Given task 1 ▸
In the SSIS thread below, list every customer-specific table name given in the example about isolating data by customer.

Given text ▸

SSIS dynamic columns validation - sql-server

I'm trying to use Dynamic Column mapping by selecting the destination table using the Variable Name option in the OLEDB destination. I'm getting the error: "OLE DB Destination" failed validation and returned validation status "VS_NEEDSNEWMETADATA".
I understand from what I've read that Dynamic column validation is not possible in SSIS. But then, why is it possible to select table destination in OLEDB using a variable name? Isn't it dynamic column mapping?
What I'm trying to do is to create a foreach loop to read a list of tables and import these tables from the source db to the staging area. Using the Variable Name destination within OLEDB seems perfect to me, but it does not work, even by enabling DelayValidation in the dataflow.
Thanks,
Rodrigo

Why would I use a TableName from Variable for my OLE DB Destination?
I automate the heck out of my SSIS package development. Instead of having to specify each table name, I have a variable called FullyQualifiedName that I populate once and then reuse for my package. Think of a truncate and reload pattern: Execute SQL Task to clear out the target table, A Foreach loop to load all the files-either because the names are dynamic or I have multiple days worth of data to load, and then Archive the file. I'd need to reference that table at least twice in that scenario. By having the table name in a variable, I can define it once and reference it in many different locations.
I have worked in environments where we physically isolate data based on the customer. i.e Blackstone.Sales, Yampas.Sales, Ranger.Sales, etc. When the customer logs in, their account can only access data in their schema. The tables are identical in structure but they have different names to ensure isolation. For a scenario like that, you could be matching file name to target table and therefore want to use a Variable to control what table is written to.
As you've already determined, you cannot accomplish dynamic column mapping in the manner you are attempting. If it's a straight copy from source to your staging environment, I'd just use a technology like Biml to generate the packages and be done with it.

I have faced and worked on such requests. NO, SSIS won't allow you dynamic column mappings. So I had tried something on the lines of below:
You need to first use your knowledge of the system and put together a sort of configuration table that would tell you the following things -
-Source Table(SourceTable)
-Columns to be extracted from source table(SourceQuery)
HINT: A SELECT query..e.g. SELECT ID, Name, Salary from dbo.tblEmployee
-Destination Table(DestinationTable)
-Columns which need to be fed from the source
-Few other details like server name/connection properties etc..
You would need to later traverse through the rows of this table using a ForEach Loop container.
Next, identify the maximum number of columns and maximum length of data types in these columns, in the source that might be up for extracting. You would need to create a table with information soon.
Create a sort of staging table let's say StgData. I will create this table with 50 columns, all of data type NVARCHAR(MAX). The CREATE statement should look like:
CREATE TABLE StgData
(
Column1 NVARCHAR(MAX),
Column2 NVARCHAR(MAX),
Column3 NVARCHAR(MAX),
....

Records for processing ▸
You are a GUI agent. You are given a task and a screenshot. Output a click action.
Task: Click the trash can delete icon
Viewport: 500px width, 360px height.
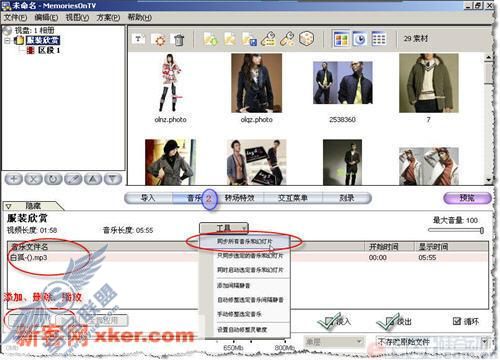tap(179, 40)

==

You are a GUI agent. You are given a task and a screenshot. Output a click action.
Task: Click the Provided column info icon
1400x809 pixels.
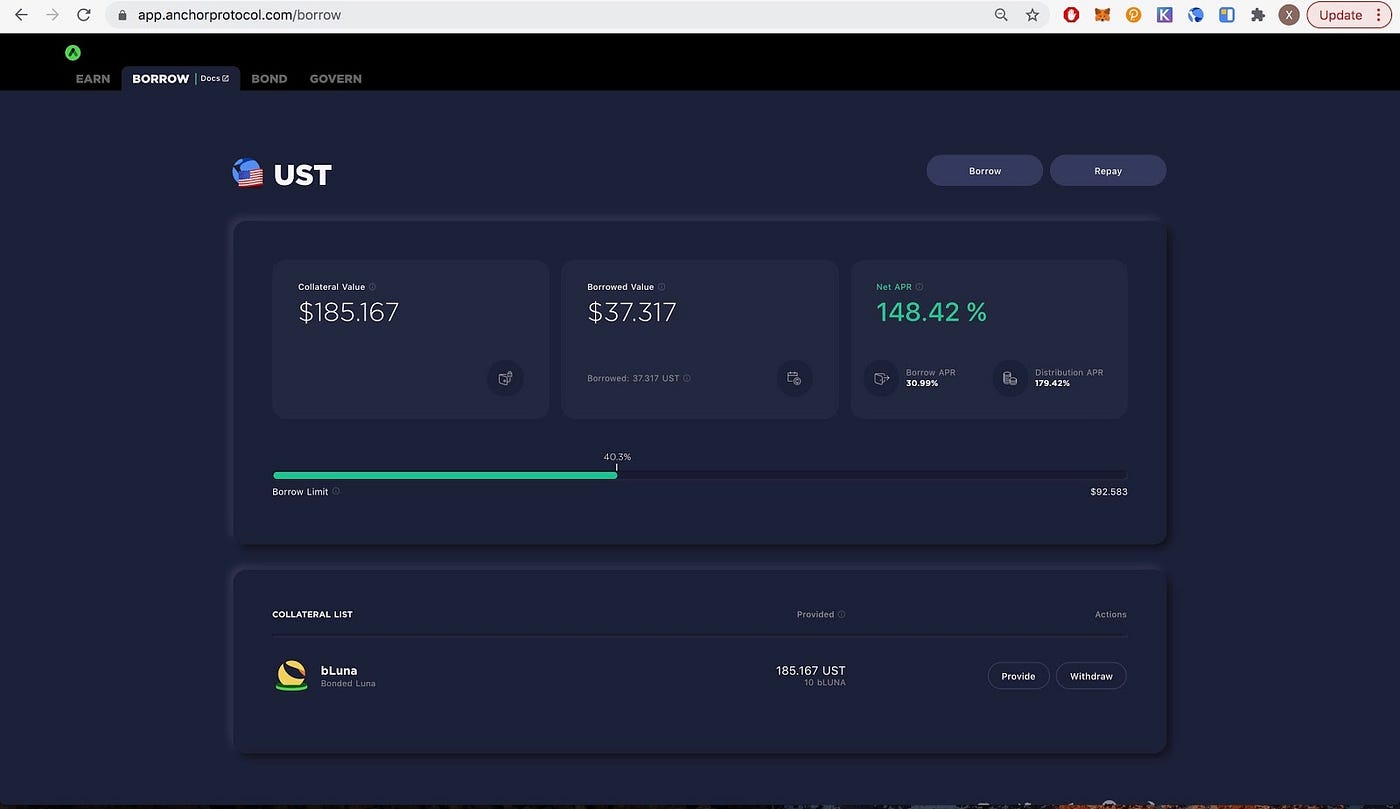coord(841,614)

...

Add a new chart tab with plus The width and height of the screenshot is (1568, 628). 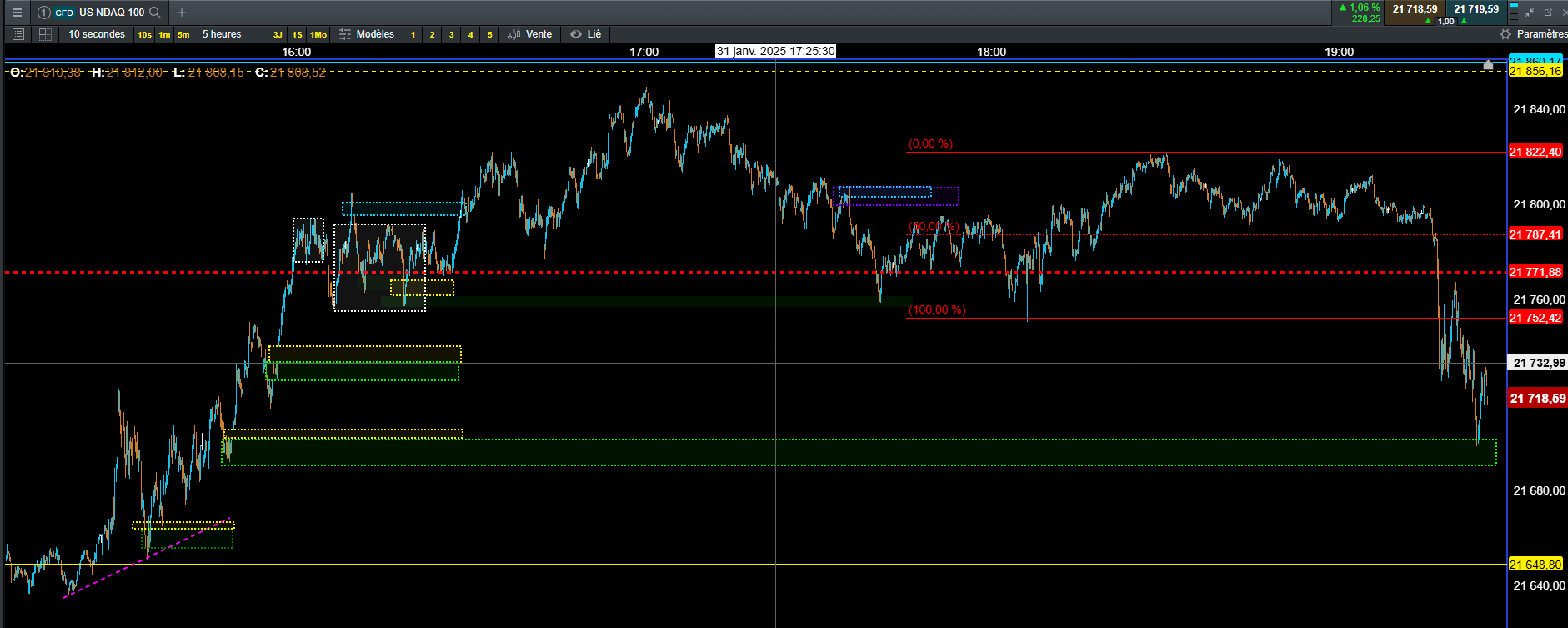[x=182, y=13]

Given task 2 ▸
Show every line of the listing above that contains the word "icon".

Written response 1 ▸
Blackstone.Sales
Yampas.Sales
Ranger.Sales

Written response 2 ▸
Task: Click the trash can delete icon
Task: Click the Provided column info icon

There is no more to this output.